For other observers, once it became clear that participation in the LAB was a nonstarter, the new unions “weren’t going to focus on getting involved in city politics. Instead, they were going to work with their membership: their goal was participatory democracy, not electoral democracy.”
The new independent unions’ scope and strategy remain uncertain. What is clear is that they will have a much tougher time surviving now that the HKCTU has been forced to dissolve.
Since its dissolution, former and current members and leaders of the HKCTU have been sharing their reflections on the confederation’s legacy and what lies ahead. They have emphasized that, while the HKCTU may be gone, workers’ struggles will continue. As one former leader remarked:
Even without the HKCTU, its spirits and values will remain and not disappear. Whenever workers are oppressed, there will be labor movements.
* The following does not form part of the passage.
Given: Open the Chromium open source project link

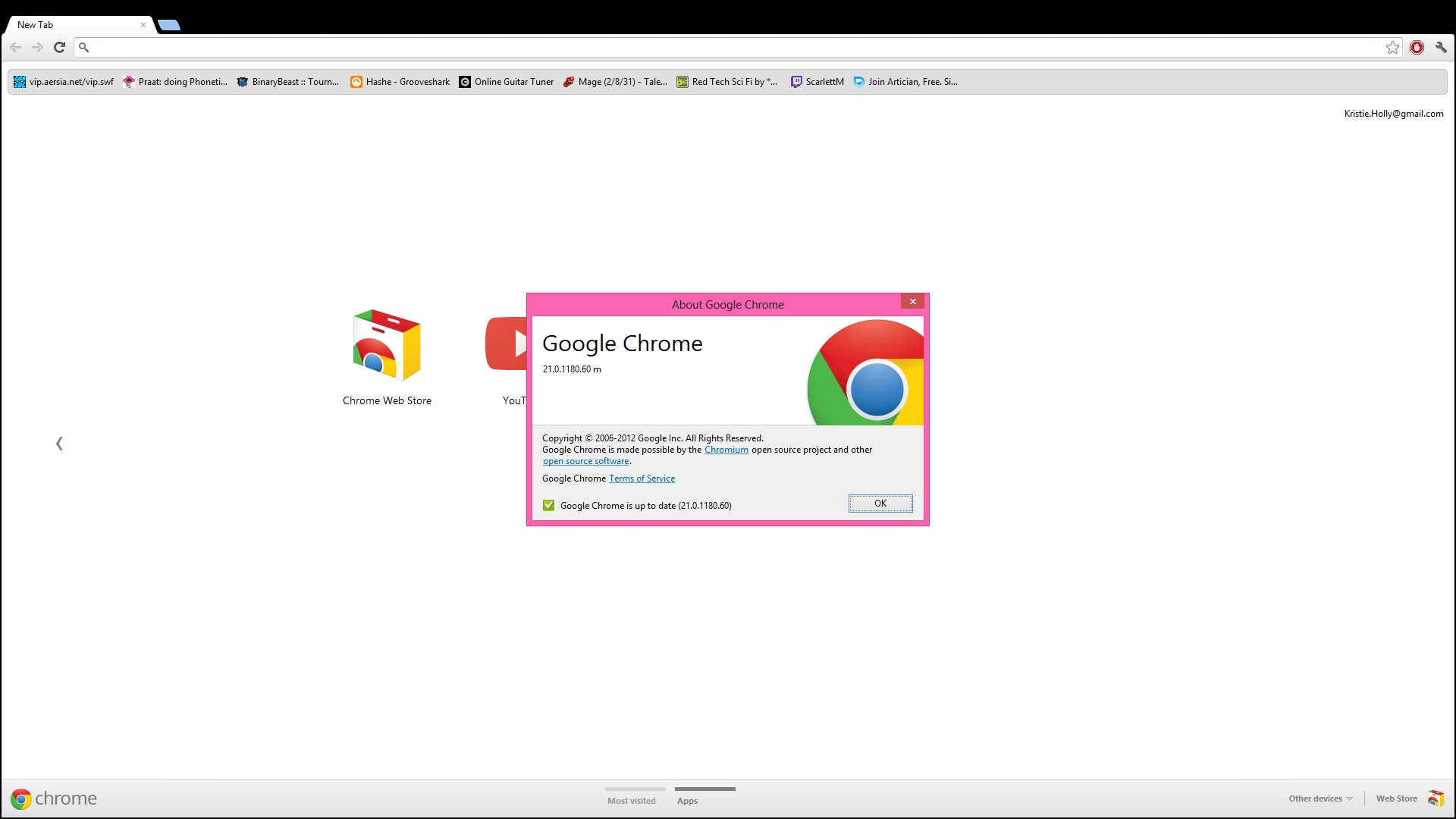Looking at the screenshot, I should pos(726,449).
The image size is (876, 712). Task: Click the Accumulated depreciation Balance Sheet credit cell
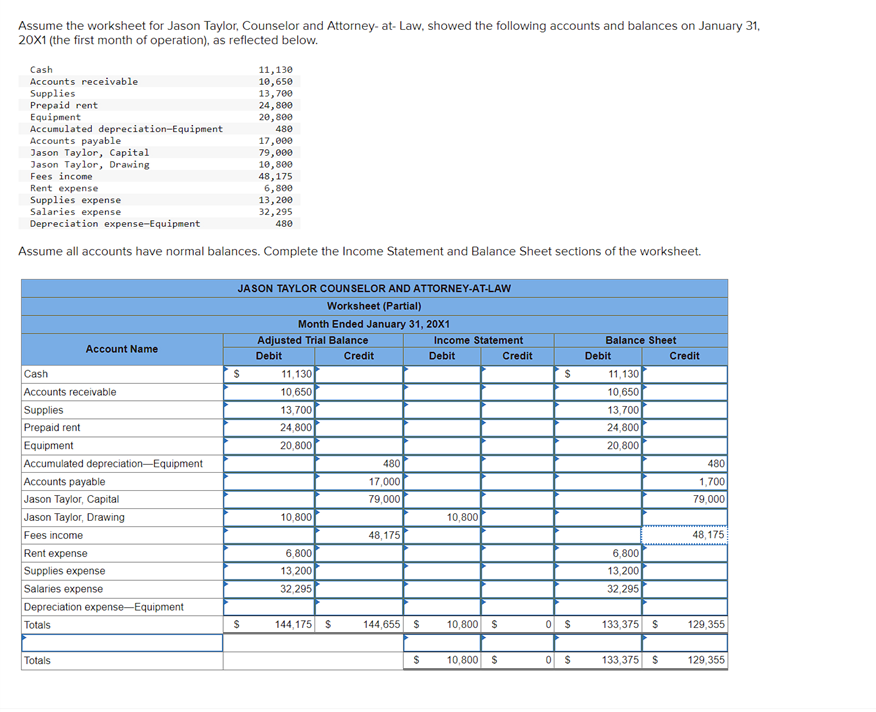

One organization may be dissolved or eradicated, but its belief will be long in people’s heart. . . . Although the HKCTU is dissolved, the seeds of our belief in an independent trade union free from government manipulation have already been spread across every corner of this land.
Capitalist labor relations, anywhere in the world, will generate class struggle. The hopefully temporary absence of the HKCTU does not mean that its smaller affiliates will simply fold. But it does mean that organizing and supporting independent trade unions that build working-class confidence becomes an even more important task of the labor movement.